The K2 shift you can't ignore
K2 rebuilt the frontend around FIR, and it changed the plugin story significantly. Plugins written for the old (K1) frontend don't automatically work with FIR; a plugin declares supportsK2 = true only once it's been adapted. If you're maintaining a compiler plugin, K2 support is the migration that matters, and the FIR APIs for generating synthetic declarations are different from the old descriptor-based approach. New plugins should target FIR from the start. This is the single biggest reason to check a plugin's Kotlin-version compatibility before depending on it.

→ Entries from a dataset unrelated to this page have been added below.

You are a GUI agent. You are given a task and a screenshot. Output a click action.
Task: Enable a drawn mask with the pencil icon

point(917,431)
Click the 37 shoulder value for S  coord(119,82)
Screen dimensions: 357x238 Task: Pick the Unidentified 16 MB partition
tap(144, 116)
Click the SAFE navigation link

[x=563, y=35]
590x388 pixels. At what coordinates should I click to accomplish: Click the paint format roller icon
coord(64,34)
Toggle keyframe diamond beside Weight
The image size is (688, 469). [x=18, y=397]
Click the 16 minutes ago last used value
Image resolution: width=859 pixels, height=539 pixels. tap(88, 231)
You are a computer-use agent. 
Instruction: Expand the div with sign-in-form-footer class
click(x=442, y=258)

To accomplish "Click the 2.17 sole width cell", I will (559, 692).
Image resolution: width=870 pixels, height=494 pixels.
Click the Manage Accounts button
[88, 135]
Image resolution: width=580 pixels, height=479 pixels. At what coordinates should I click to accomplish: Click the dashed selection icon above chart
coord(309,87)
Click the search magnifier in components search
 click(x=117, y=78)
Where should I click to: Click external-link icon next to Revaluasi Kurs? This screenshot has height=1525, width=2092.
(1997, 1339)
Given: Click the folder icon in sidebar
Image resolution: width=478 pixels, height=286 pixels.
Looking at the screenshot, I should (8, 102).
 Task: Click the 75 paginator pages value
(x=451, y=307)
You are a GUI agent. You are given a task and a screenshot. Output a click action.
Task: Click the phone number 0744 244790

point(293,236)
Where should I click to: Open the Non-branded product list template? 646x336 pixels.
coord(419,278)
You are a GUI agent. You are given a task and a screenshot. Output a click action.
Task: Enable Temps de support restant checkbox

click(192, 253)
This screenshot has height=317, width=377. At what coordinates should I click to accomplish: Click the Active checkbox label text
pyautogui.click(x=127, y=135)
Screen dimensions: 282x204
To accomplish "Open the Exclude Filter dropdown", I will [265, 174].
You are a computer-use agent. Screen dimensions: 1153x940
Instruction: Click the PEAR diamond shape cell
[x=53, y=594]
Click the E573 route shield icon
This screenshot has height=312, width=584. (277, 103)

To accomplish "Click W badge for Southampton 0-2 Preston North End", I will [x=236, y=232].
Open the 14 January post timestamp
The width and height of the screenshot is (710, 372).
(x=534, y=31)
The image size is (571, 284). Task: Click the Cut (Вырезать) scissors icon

When to actually reach for one
Be honest with yourself about the decision:
| You need to... | Use |
|---|---|
| Generate new files from annotations | KSP |
| Read code, emit companion code | KSP |
| Make existing classes open / add constructors | compiler plugin (FIR) |
| Rewrite function bodies (instrumentation, DSLs) | compiler plugin (IR) |
| Change type resolution / add synthetic members | compiler plugin (FIR) |
The vast majority of "I want to automate this boilerplate" problems are KSP problems — you're generating adjacent code, not modifying existing code. Reach for a compiler plugin only when you genuinely must alter code in place, and go in expecting to maintain it across Kotlin releases. The payoff, when it fits, is enormous: Compose and serialization exist because a compiler plugin can do what no library API could. But the cost — unstable APIs, low-level IR construction, per-version maintenance — is real, so it's a deliberate choice, not a default. When you can get there with a KSP processor, that's almost always the better trade.
Resources
- Kotlin compiler plugins overview
- K2 compiler and FIR (Kotlin blog)
- Writing Your First Kotlin Compiler Plugin (Kevin Most talk notes)
- Compose compiler documentation
Frequently asked questions
What is the difference between a KSP processor and a compiler plugin?
A KSP processor can only read code and generate new files; it cannot modify existing declarations or their bodies. A compiler plugin operates inside the compiler and can change the frontend model (add declarations, alter resolution) and rewrite the IR (transform method bodies). Compose, all-open, and kotlinx.serialization need compiler plugins precisely because they modify existing code, which KSP cannot do.
What are FIR and IR in the Kotlin compiler?
FIR (Frontend Intermediate Representation) is the K2 frontend's model of your program used for resolution and type checking, where a plugin can add synthetic declarations or influence resolution. IR (Intermediate Representation) is the backend model that gets lowered to JVM bytecode, JS, or native, where a plugin can rewrite the actual bodies of functions. Plugins hook one or both stages depending on what they need to do.
Are Kotlin compiler plugin APIs stable?
No. The compiler plugin APIs, especially around FIR and IR, are explicitly unstable and change between Kotlin versions, which is why very few third-party compiler plugins exist compared to KSP processors. If you write one you should expect to update it for new Kotlin releases. For most needs KSP is the stable, supported choice; reach for a compiler plugin only when you must modify existing code.